Practically impossible to rank first and second South American championships – Brazil is placed second not on merit, but because it was chaotic compared to Argentina. Additionally, the Gauchos won the World Cup, so let's them be first. Besides, observers grumbled about deterioration of Brazilian football, blaming the 'structure' of the national championship among other things. It was no longer a league, but the 'IV Copa Brasil'. Brazilian championship added in brackets, to make sure it was the championship after all. Not the only one, though – Brazil never abandoned state championships, much more orderly in contrast to the national circus. If anything, state championships provided some comfort to clubs not fairing well at national stage. Of course, such championships confused outsiders, who were never really sure who won what.

Flamengo won the championship of Rio de Janeiro. Led by Zico, but having also Paulo Cesar Carpegiani, Tita, Cleber and others in the squad. Impressive looking squad... at home.

Inter (Porto Alegre) were also champions – of Campeao Gausco. Falcao and Valdomiro ledaing somewhat weaker team than the one of two or three years ago.

Operario won their impressive third straight title in Mato Grosso. Tadeu Macini was their great star, practically unknown outside Brazil, as was the case of many playing for obscure clubs. Many names in this squad sound familiar – thanks to duplication of nicknames.

Many champions, only to confuse more – it was easy to think that Flamengo won the Brazilian title, but Operario? None was all that great on national scale, though. Only Inter reached the last stages of Copa Brazil.

Which consisted of 74 clubs this year, all having pretensions difficult to satisfy. The complicated scheme was extremely difficult to follow, apparently motivated by the idea somehow everybody to go the final. Elimination was very difficult – not on the field, but in the backrooms. Stage after stage, after stage, different groups, followed by new ones, and the groups of the previously eliminated still playing and having a chance to advance, until the very last stages of direct cup-like elimination. To present the championship in full is almost meaningless – it is not a championship, but a maze. There were clubs playing surprisingly well to some stage:

Dom Bosco reached quite high level for a modest club.

There were clubs appearing 'solid'- that is, in other countries they would have been in the respectable part of the table, comfortably far away from trouble of any kind.

Coritiba was perhaps one of those 'solid' clubs – at least to an outsider eye. Now Manga was playing for them – seemingly, eternal goalkeeper. How many years he played so far? Hard to tell... 12 years after he played at World Cup finals; 7 years after he was winning Libertadores and the Intercontinental Cups with Nacional (Montevideo); but the memories of his Brazilian title with Inter (Porto Alegre) was still fresh.

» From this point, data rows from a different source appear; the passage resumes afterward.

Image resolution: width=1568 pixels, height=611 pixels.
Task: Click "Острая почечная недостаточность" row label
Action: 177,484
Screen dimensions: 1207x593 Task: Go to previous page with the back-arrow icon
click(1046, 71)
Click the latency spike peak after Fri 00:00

Flamengo, Sao Paulo, Fluminense, Santos – they performed like Coritiba, but... in their case, it looked like decline.

If other big-name clubs underperformed, Santos was most obviously in decline – hardly any really great stars. Nelsinho, Pita, Juary... not so great. Juary eventually went to play in Italy – and he is perhaps known only because of his European exposure.

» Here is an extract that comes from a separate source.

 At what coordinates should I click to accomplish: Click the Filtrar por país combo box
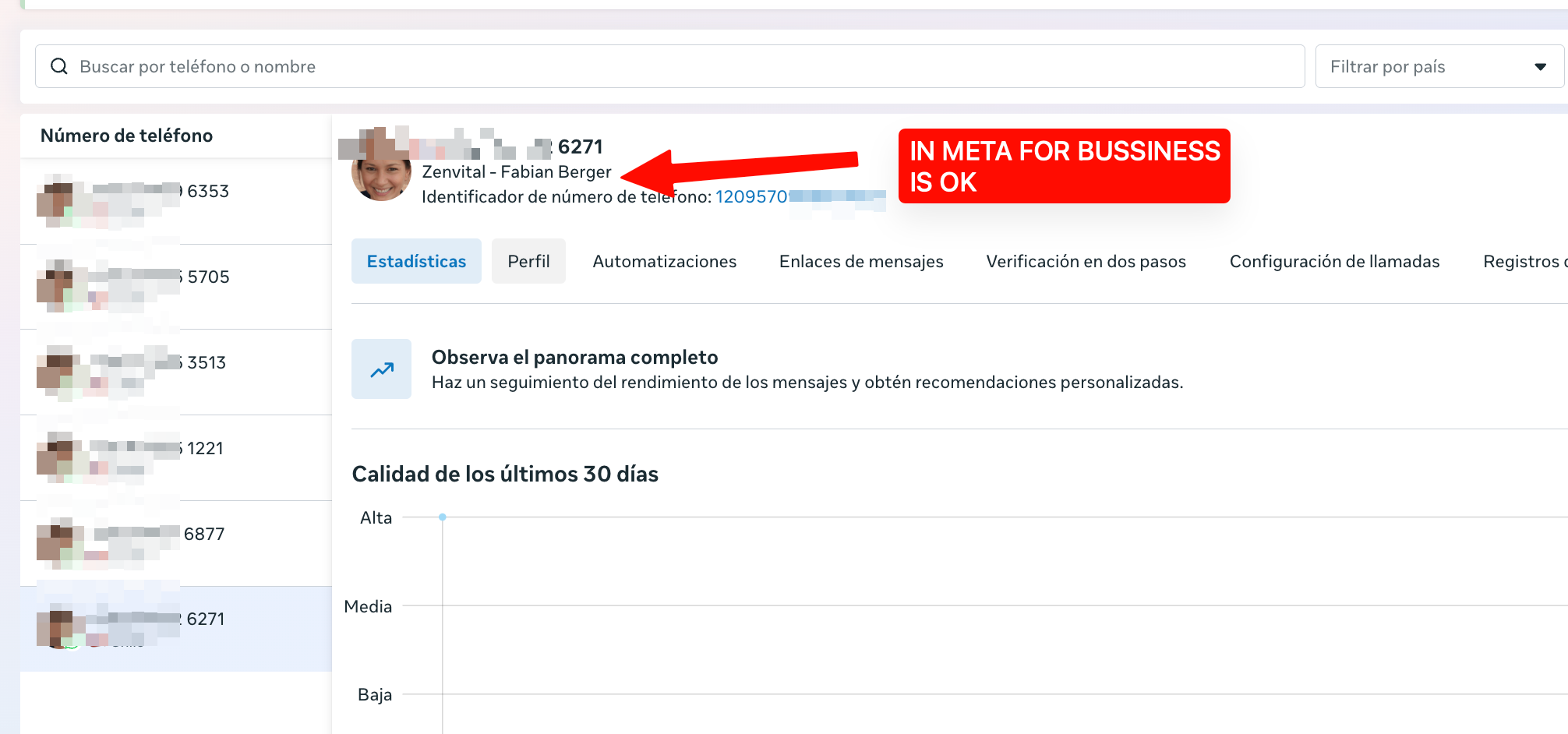[1439, 66]
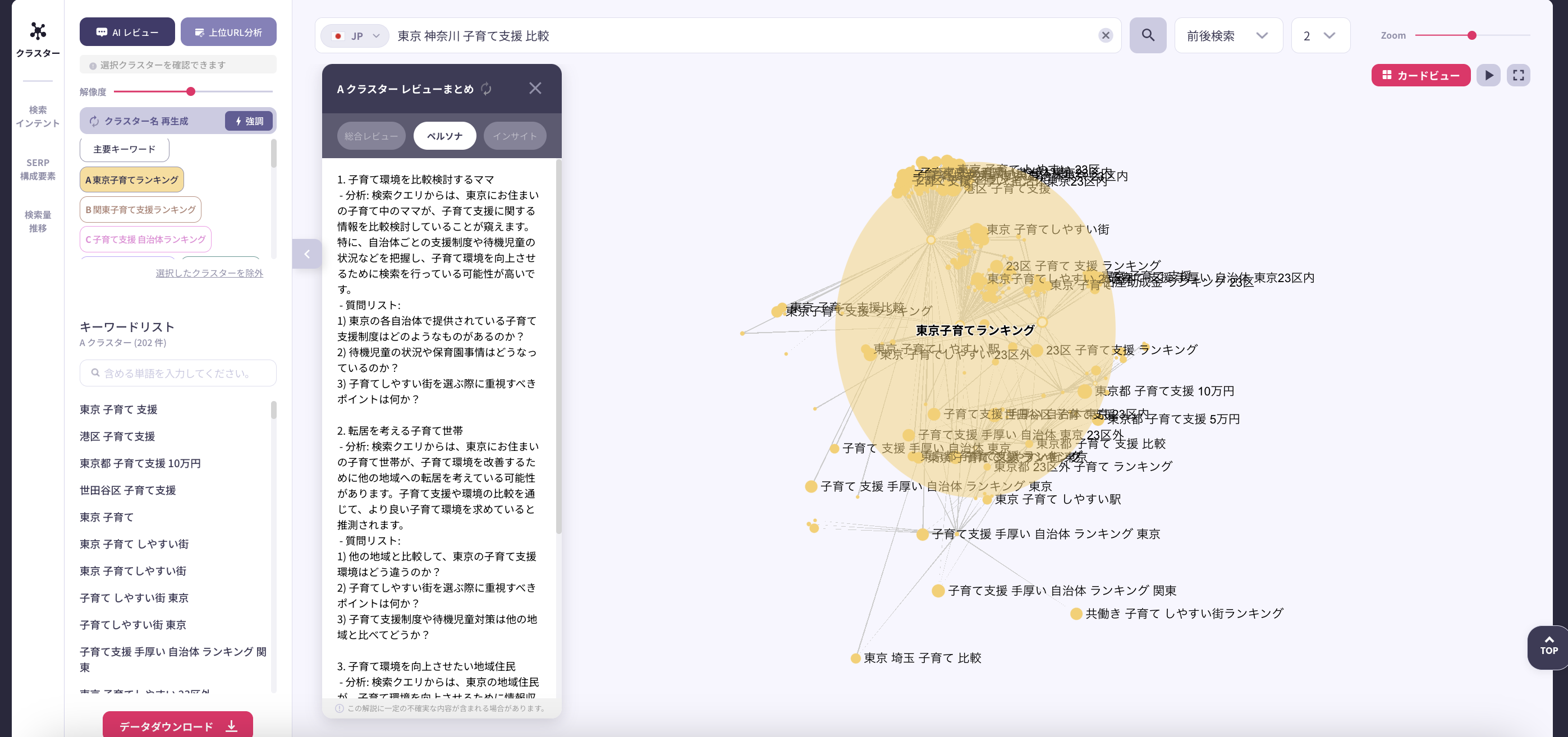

To a point, Corinthians disappointed too.

Standing from left: Jairo, Zé Maria, Taborda, Amaral, Zé Eduardo, Romeu.

Crouching: Piter, Palhinha, Sócrates, Biro-Biro, Wladimir.

The world was yet to hear about Socrates, but he was already making his mark in Brazil. The team looks strong – Ze Maria, Palhinha, Biro-Biro, Amaral, to some degree – Wladimir. Yet, it did not go far.

Complicated formula, but also so many famous clubs – may be it is unfair to consider the above clubs weaklings. After all, the ¼ finals reached mighty enough names: Palmeiras, Vasco da Gama, Gremio, and Internacional, plus well respected Sport (Recife), Bahia, and, by now, Guarani. The only surprise name is Santa Cruz:

The over-achievers of the season, judging by their squad. Not entirely anonymous players, but hardly on the level of even Santos. Good for the underdogs, but they were eliminated by Internacional. Not without a fight – Inter won their home match 1-0; Santa Cruz also won at home – 2-1. The away goal benefited Inter.

Palmeiras preserved fragile lead in their clash with Bahia – 2-1 and 1-1, and Vasco da Gama and Gremio produced no winner – two 1-1 draws. Which was enough – was it fair better not be asked – Vasco to go ahead, thanks to better season record. The only unquestionably strong performance came from Guarani – they won both matches against Sport: 2-0 away in Recife, and 4-0 at home.